Custom Hardware Inventory with Intune

Asher Jebbink
2 min readMar 28, 2024

Those coming from SCCM to Intune will discover that yet another feature Intune is missing is decent hardware inventory. There are various solutions online that try to address this and below I present my own version. My solution differs from others in that it is:

  1. Not limited by the maximum 2048 character return limit in Remediation scripts.
  2. Doesn’t require any additional resources that aren’t already included with E3 or E5 licensing. Most other solutions rely on additional Azure storage and uploading to Log Analytics. In highly politically managed organisations it can be near impossible to have these additional resources created.

Requirements:

  1. Microsoft Defender and your devices need to be onboarded in it / sending data to it

Solution Overview

  1. A PowerShell Remediation script is deployed to all devices and runs on a fixed schedule.
  2. The PowerShell script collects your desired custom inventory data and “echo”s this on the command line in JSON format.
  3. Microsoft Defender automatically captures this echo command
  4. Using Microsoft Defender’s Advanced Hunting, we search for all of these events and extract the JSON. The data can then be used in Microsoft Defender to do additional querying/analysis or exported to other tools.

The Script

My sample PowerShell script can be found here: https://gist.github.com/auash/a8b2b570f390538429fba5252c599dc9

Take note of Line 3 $ScriptVersion = “02” and the 2nd last line:

Start-Process -FilePath cmd.exe -ArgumentList “/c HardwareInventory$ScriptVersion $CompressedJSON” -NoNewWindow

The command runs with a string (ie: HardwareInventory02) This is the “magic string” that you will use later to uniquely identify these events in Microsoft Defender. You can change this string if you need to. The version number facilitates changing the JSON data schema in future while still allowing you to use data from older versions.

Deploy this as a Remediation script on whatever schedule suits.

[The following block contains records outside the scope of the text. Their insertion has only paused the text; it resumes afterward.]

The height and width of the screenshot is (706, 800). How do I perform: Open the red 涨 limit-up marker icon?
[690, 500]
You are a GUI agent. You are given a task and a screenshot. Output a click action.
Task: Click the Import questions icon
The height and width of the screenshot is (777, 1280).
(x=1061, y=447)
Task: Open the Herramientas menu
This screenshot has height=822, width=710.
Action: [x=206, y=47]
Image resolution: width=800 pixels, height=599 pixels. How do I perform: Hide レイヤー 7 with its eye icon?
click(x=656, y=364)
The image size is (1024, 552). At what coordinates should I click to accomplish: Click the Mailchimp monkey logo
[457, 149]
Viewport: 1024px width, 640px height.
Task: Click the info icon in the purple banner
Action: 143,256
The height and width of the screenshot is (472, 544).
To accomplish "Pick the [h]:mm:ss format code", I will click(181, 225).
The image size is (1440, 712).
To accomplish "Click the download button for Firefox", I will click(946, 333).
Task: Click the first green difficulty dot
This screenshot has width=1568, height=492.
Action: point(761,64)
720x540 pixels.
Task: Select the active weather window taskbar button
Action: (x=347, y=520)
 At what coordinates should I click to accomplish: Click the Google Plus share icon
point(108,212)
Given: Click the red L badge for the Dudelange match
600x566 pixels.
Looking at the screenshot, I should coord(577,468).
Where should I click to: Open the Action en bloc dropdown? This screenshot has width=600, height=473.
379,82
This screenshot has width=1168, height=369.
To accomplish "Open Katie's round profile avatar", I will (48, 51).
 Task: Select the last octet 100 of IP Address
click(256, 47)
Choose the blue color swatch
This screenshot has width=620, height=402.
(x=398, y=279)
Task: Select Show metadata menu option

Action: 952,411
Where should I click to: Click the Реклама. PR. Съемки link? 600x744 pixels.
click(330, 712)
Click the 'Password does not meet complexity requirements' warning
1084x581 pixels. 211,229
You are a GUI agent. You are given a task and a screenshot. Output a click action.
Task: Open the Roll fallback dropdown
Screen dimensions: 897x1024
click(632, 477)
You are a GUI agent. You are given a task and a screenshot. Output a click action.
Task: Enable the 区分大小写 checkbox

Viewing captured inventory data

Open Microsoft Defender’s Advanced Hunting and enter the following KQL query:

DeviceProcessEvents
| where ProcessCommandLine contains “HardwareInventory02” and FileName contains “cmd”
| summarize arg_max(Timestamp, *) by DeviceName
| extend d=parse_json(substring(ProcessCommandLine, 33))
| evaluate bag_unpack(d)

Note the following:

  • where ProcessCommandLine contains “HardwareInventory02” — identifying events via the magic string discussed earlier
  • summarize arg_max(Timestamp, *) by DeviceName — select only the most recent event per device
  • extend d=parse_json(substring(ProcessCommandLine, 33)) — extract the JSON created by the PowerShell script
  • evaluate bag_unpack(d) — convert all the JSON properties into table columns within the output in Microsoft Defender

Don’t forget to increase the time period (default is 7 days) that the search covers if your script run schedule is large.